For more than a century, recreational vehicles (RVs) have been part of Canada’s travel industry. But just as campers themselves have evolved, so have the roadways, leading to regulations designed to keep everyone safer. You’re likely all too familiar with the insurance you’re required to carry when you drive a car or SUV, but what about the vehicle you use as your home away from home while you’re on the road?
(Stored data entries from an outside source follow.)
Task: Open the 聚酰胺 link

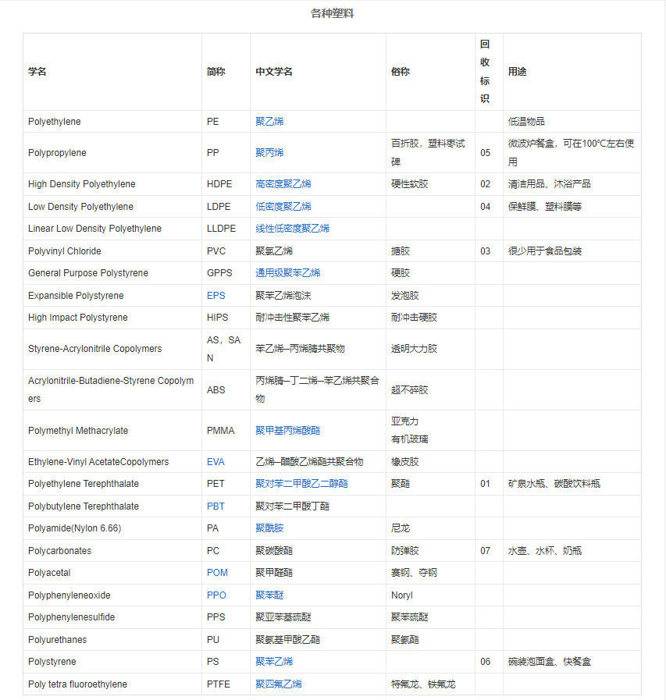Action: [269, 528]
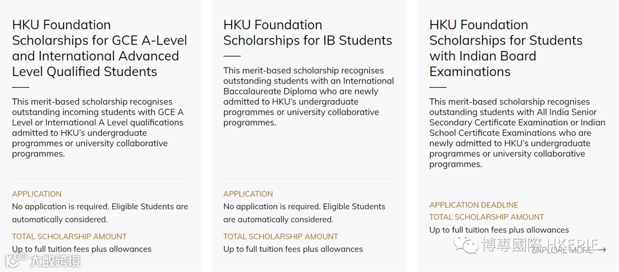This screenshot has width=619, height=272.
Task: Click the GCE A-Level scholarship description paragraph
Action: point(98,128)
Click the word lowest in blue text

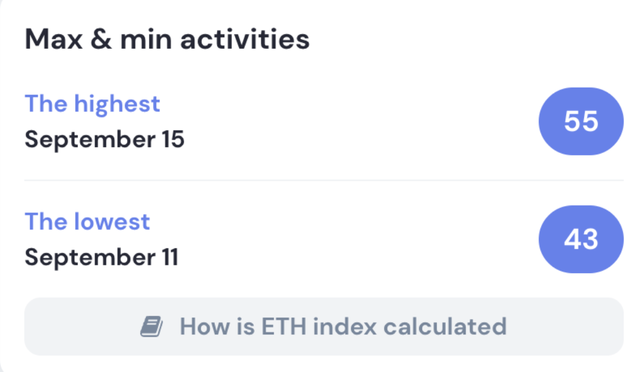pyautogui.click(x=112, y=222)
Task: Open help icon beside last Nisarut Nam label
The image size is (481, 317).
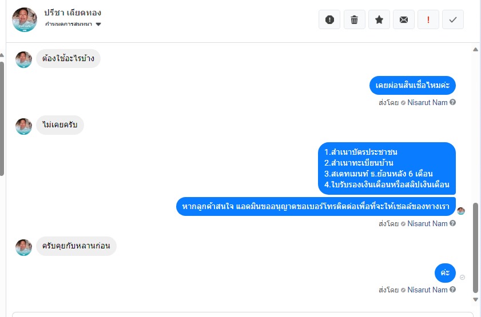Action: click(x=452, y=290)
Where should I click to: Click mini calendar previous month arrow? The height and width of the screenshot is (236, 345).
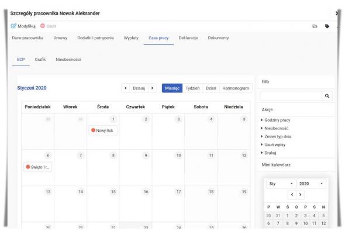pyautogui.click(x=292, y=194)
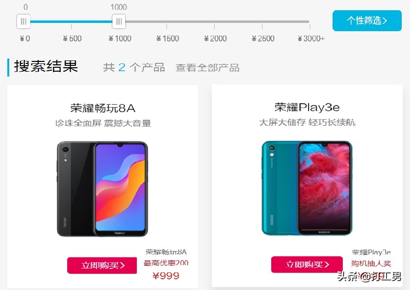Click the minimum price slider handle at 0
410x290 pixels.
pyautogui.click(x=23, y=21)
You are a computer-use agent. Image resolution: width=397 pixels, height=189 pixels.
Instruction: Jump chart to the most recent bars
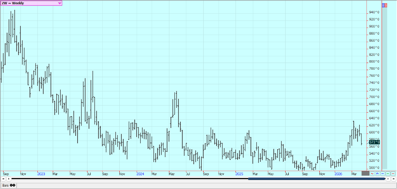point(393,179)
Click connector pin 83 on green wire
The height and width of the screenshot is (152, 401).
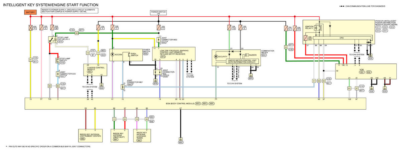[x=77, y=33]
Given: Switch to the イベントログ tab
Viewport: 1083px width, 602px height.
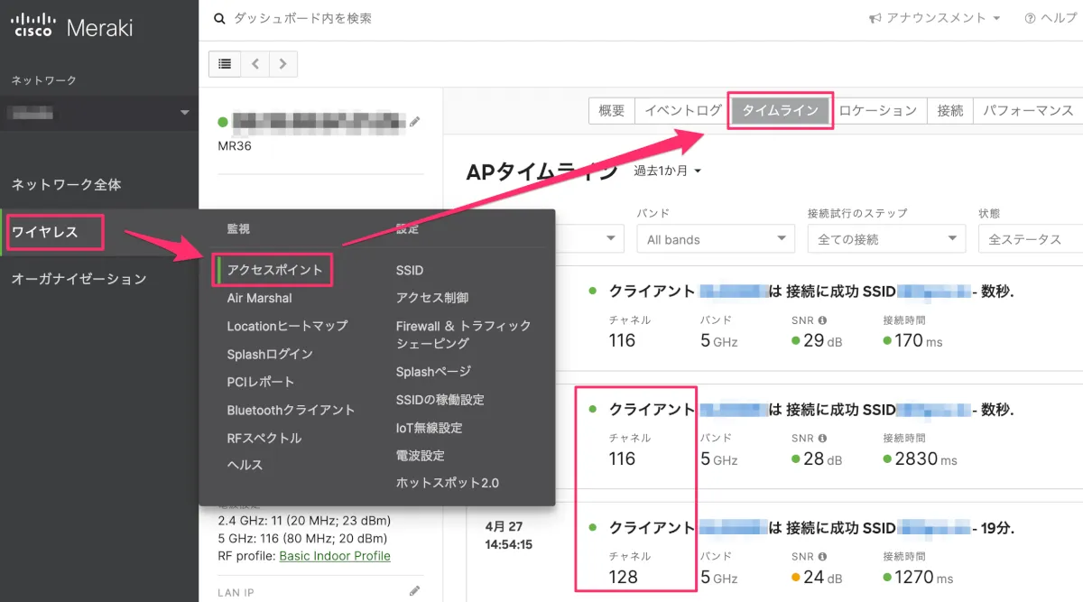Looking at the screenshot, I should 681,110.
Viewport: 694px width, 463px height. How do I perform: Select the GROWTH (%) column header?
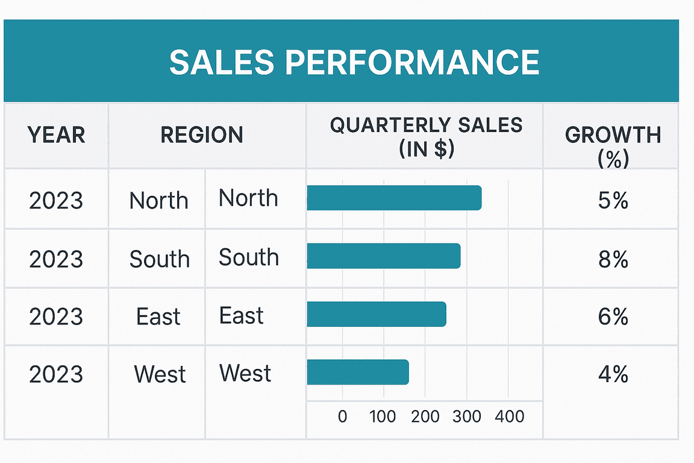tap(613, 146)
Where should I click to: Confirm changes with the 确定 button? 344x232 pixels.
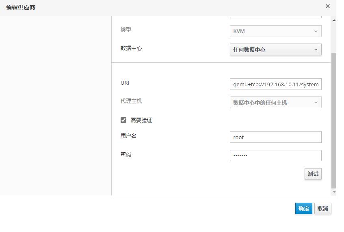click(x=303, y=208)
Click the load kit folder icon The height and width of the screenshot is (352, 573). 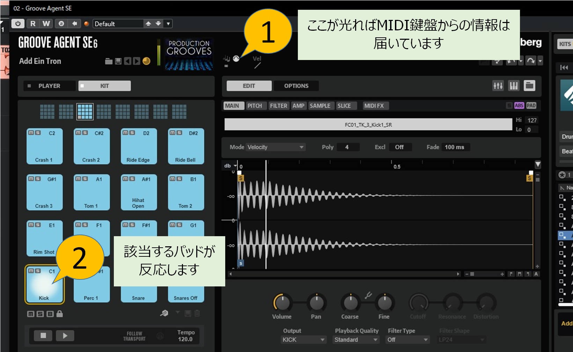coord(109,61)
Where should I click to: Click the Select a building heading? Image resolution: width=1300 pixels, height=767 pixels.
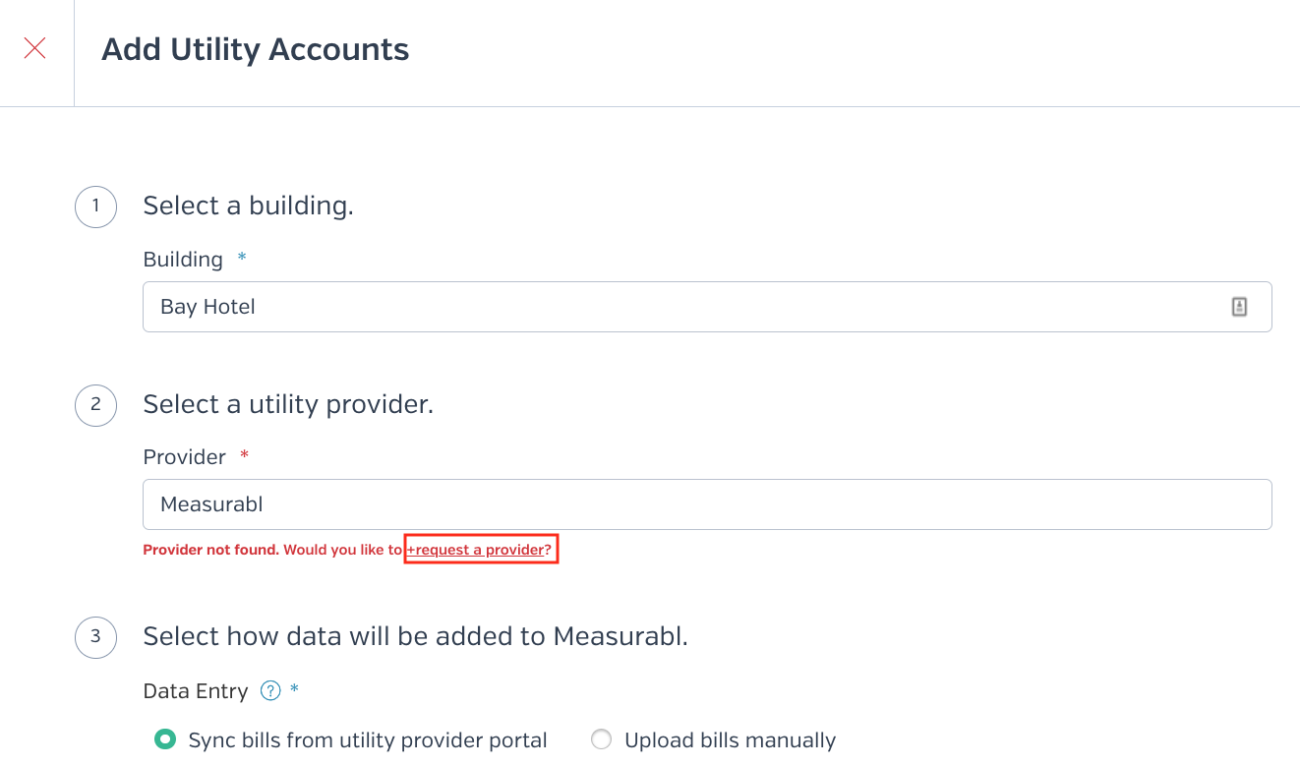tap(248, 206)
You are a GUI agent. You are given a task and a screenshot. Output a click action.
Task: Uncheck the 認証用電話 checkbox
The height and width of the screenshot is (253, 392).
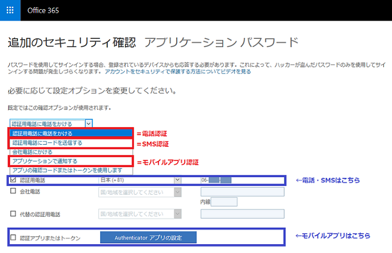pos(13,180)

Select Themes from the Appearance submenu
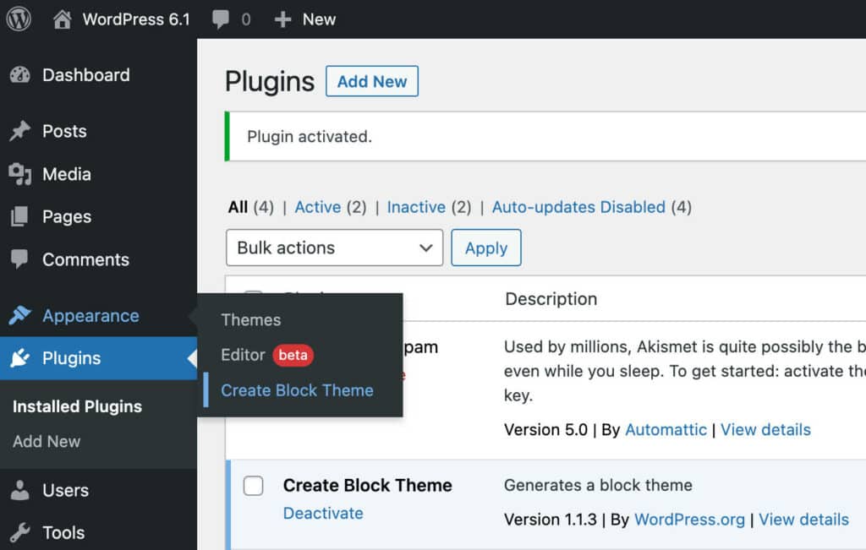pyautogui.click(x=250, y=320)
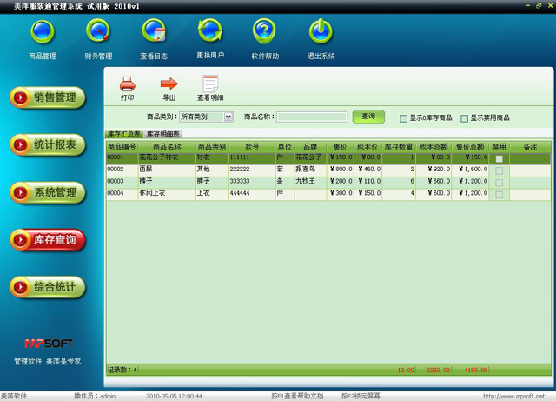
Task: Open 财务管理 finance icon
Action: [98, 35]
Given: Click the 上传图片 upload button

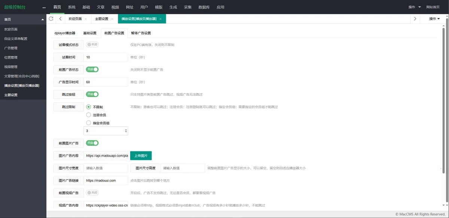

Before your motorhome leaves your driveway, you’ll need to make sure it’s insured, as with every other vehicle you own. Although the minimum motorhome insurance will ensure you’re in compliance with government requirements, it may not be enough to protect your bank account if you’re in an accident or someone steals your RV. Here are a few considerations before you take your first vacation:
Recreational Vehicle Insurance
Every vehicle on the road must have basic autoplan coverage, which includes:
- Up to $200,000 in coverage for the other party if you’re responsible for a crash
- Up to $300,000 in medical and rehabilitation coverage for yourself or your passengers
- Uninsured motorist protection of up to 1 million per person, which can be increased to $5 million per person
- Hit-and-run protection for you and your vehicle, even if your vehicle isn’t involved in the accident
- Inverse liability protection if you’re injured or in an accident in an area where laws don’t protect you or your vehicle
When you purchase your insurance, you’ll need to make a few choices that will be especially important to you as an RV owner. Most residents choose a one-year policy, which you probably have for the vehicle you drive every day. However, unless you plan to use your RV year-round, you may find that a short-term autoplan policy works better. Although a small surcharge is applied to this type of plan, you’ll only pay for the months you use. If you’re only on the road during the summer months, for instance, you could pay for coverage for three to six months and park your vehicle in a safe location during the off season.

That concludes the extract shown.